La grande bellezza

Crítica de Claudio D. Minghetti - La Capital

A partir de la historia de un escritor y periodista napolitano, inmerso en el seno de la frivolidad y la corrupción, el cineasta Paolo Sorrentino propone en “La grande bellezza”, una mirada cínica y poética a la vez de la sociedad italiana. La película empieza con cantos gregorianos y un cañonazo, en pleno amanecer romano, donde se ve a un ciruja durmiendo en una plaza, a un hombre que lava su rostro en una fuente y a una mujer tatuada que se prepara a bailar una versión remixada de “Far l`amore”, de Bob Sinclair y Rafaella Carra. Sorrentino y el coguionista Umberto Contarello inventan un alter ego llamado Jep, de larga experiencia, que llegó a los veintipico a Roma, que pasó los 60 y tiene la cualidad de poder meterse en cualquier lugar y ver más allá de lo aparente. Sin embargo, para Jep Gambardella, esa particular manera de ver el mundo le da tanta satisfacción como dolor: por un lado el placer de poder observarlo todo como un gran cuadro, una especie de puesta en escena a lo Brueghel en la que se tejen negocios, romances, y se mueven los hilos del poder, manejados por gente desesperada. Ricos de la noche a la mañana, políticos, mujeres de la alta sociedad, criminales, ladrones de guante blanco, periodistas, personajes de la farándula, vedettongas, prelados, intelectuales, de los verdaderos y los falsos, el vasto universo de una sociedad que se autoproclama moderna.

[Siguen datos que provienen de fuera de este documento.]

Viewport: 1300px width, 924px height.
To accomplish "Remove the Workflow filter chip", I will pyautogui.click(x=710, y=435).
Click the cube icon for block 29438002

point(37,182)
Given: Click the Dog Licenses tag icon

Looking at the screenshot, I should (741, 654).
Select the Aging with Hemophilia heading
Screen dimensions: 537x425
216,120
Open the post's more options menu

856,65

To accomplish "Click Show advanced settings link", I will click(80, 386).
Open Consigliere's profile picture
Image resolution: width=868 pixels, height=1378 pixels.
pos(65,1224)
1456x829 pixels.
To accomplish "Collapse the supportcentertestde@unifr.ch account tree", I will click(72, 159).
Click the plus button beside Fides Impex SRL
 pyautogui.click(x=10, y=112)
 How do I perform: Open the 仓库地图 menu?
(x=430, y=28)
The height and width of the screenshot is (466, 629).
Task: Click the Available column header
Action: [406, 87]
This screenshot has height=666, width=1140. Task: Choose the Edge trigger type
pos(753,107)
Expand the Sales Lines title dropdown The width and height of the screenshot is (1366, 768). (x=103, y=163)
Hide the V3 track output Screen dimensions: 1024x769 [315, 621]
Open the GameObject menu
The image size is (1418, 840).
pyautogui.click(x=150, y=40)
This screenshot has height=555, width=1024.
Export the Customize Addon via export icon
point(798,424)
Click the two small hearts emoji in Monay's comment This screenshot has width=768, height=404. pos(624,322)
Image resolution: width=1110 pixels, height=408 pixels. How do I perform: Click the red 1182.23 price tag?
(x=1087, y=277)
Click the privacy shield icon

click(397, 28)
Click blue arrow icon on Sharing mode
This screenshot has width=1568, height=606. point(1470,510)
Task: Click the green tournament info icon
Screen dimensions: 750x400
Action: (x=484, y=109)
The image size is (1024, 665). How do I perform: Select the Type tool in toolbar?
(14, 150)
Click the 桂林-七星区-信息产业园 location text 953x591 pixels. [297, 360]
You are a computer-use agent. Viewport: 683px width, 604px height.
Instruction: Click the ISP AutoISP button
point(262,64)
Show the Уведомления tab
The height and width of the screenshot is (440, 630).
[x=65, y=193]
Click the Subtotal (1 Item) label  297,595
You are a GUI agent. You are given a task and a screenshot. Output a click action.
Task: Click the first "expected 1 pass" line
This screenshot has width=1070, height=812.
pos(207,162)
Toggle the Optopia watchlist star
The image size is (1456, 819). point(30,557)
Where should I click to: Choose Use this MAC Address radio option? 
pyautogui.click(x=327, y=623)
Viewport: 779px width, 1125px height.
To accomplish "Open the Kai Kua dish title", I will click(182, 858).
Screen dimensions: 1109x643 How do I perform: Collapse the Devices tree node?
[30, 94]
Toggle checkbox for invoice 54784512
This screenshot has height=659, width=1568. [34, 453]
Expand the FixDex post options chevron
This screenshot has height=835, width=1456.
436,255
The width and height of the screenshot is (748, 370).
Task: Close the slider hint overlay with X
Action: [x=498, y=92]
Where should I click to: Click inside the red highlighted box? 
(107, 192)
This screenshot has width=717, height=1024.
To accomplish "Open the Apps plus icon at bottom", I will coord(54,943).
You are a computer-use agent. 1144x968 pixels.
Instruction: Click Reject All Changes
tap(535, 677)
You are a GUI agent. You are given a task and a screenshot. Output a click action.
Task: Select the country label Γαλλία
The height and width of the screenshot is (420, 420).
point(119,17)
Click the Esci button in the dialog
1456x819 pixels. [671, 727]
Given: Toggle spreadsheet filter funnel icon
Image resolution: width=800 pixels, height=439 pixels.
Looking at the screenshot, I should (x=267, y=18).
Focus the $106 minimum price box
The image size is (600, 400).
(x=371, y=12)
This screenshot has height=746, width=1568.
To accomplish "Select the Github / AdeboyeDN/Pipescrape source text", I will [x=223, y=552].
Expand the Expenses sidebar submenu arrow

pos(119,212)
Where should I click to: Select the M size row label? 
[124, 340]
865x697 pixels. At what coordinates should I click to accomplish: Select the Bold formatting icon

Desesperanzado, Sorrentino muestra a Roma desde los ojos de un napolitano que la viene observando embelesado hace rato, finalmente convertida en un “un bonito cadáver”, una vieja y hermosa ciudad de perdedores que se creen ganadores, porque al fin y al cabo, como anticipa Discépolo en “Cambalache”, todos finalmente “allá e el horno nos vamo a encontrar”.